** What you are asked to do **
Return the lines beginning at the one that contains "Task: Open the Motion command panel tab" and running to the end of the records, exactly and with nothing else. Omit pictures.

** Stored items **
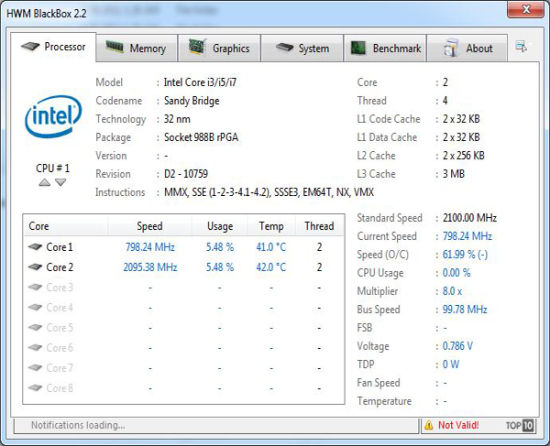The width and height of the screenshot is (550, 446).
Task: Open the TOP 10 ranking button
Action: (520, 425)
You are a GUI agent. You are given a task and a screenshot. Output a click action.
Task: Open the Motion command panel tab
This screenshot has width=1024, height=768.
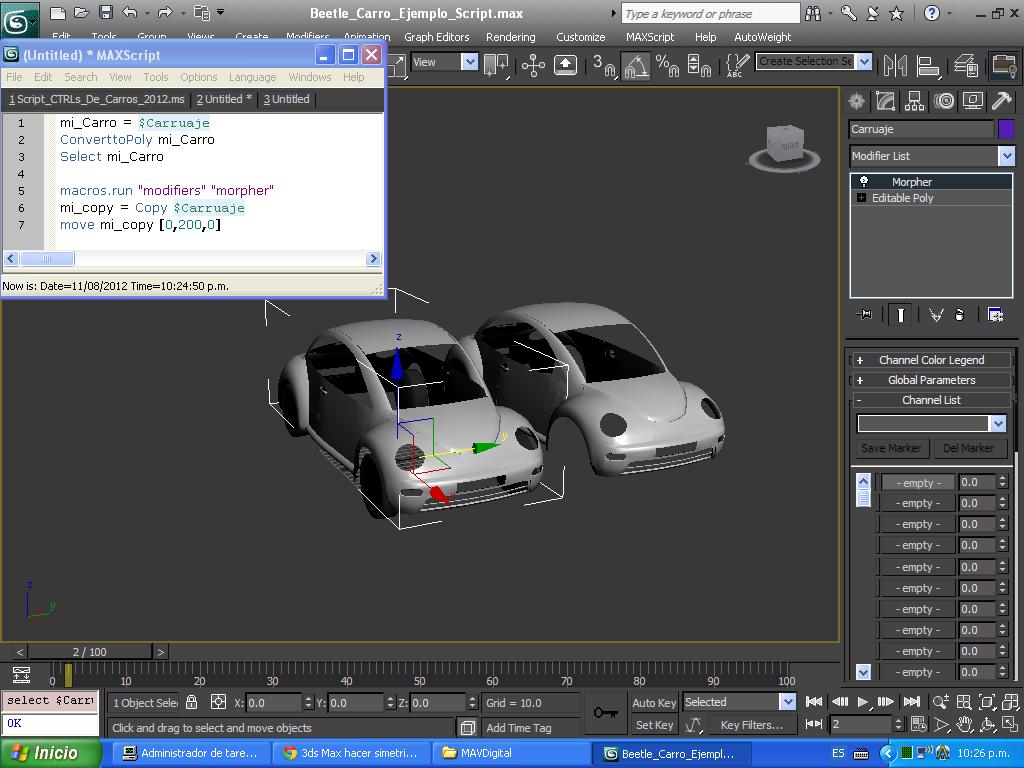(943, 101)
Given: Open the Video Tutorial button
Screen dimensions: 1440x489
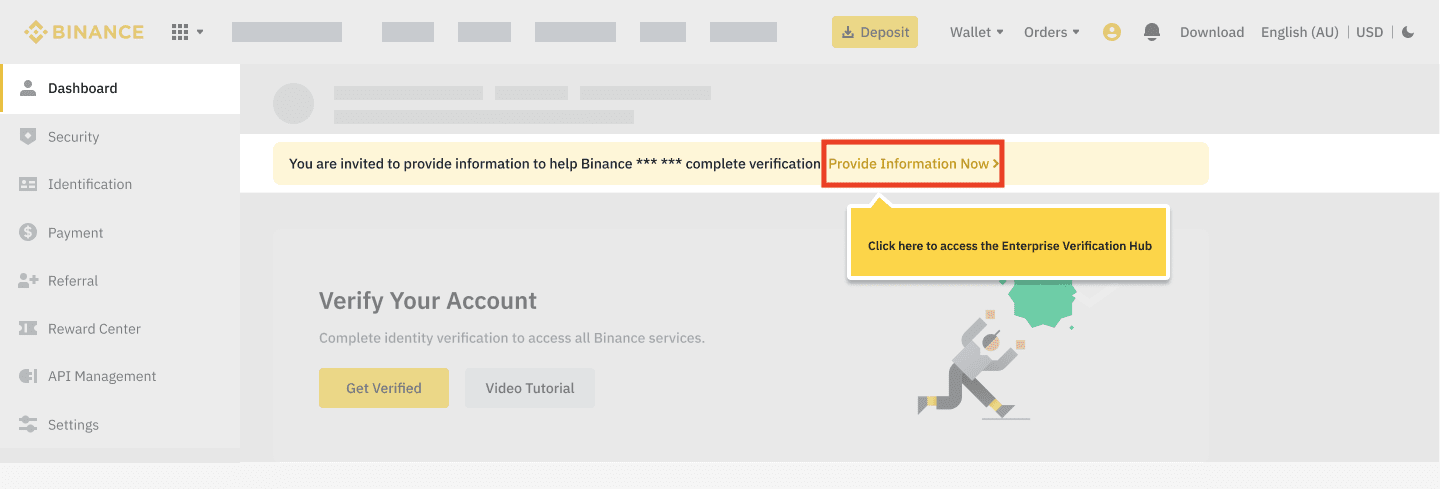Looking at the screenshot, I should [x=530, y=388].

** Solution for this problem **
Task: Open the Motion command panel tab
This screenshot has width=1024, height=768.
(943, 101)
Given: Open the Video Tutorial button
Screen dimensions: 1440x489
Looking at the screenshot, I should [x=530, y=388].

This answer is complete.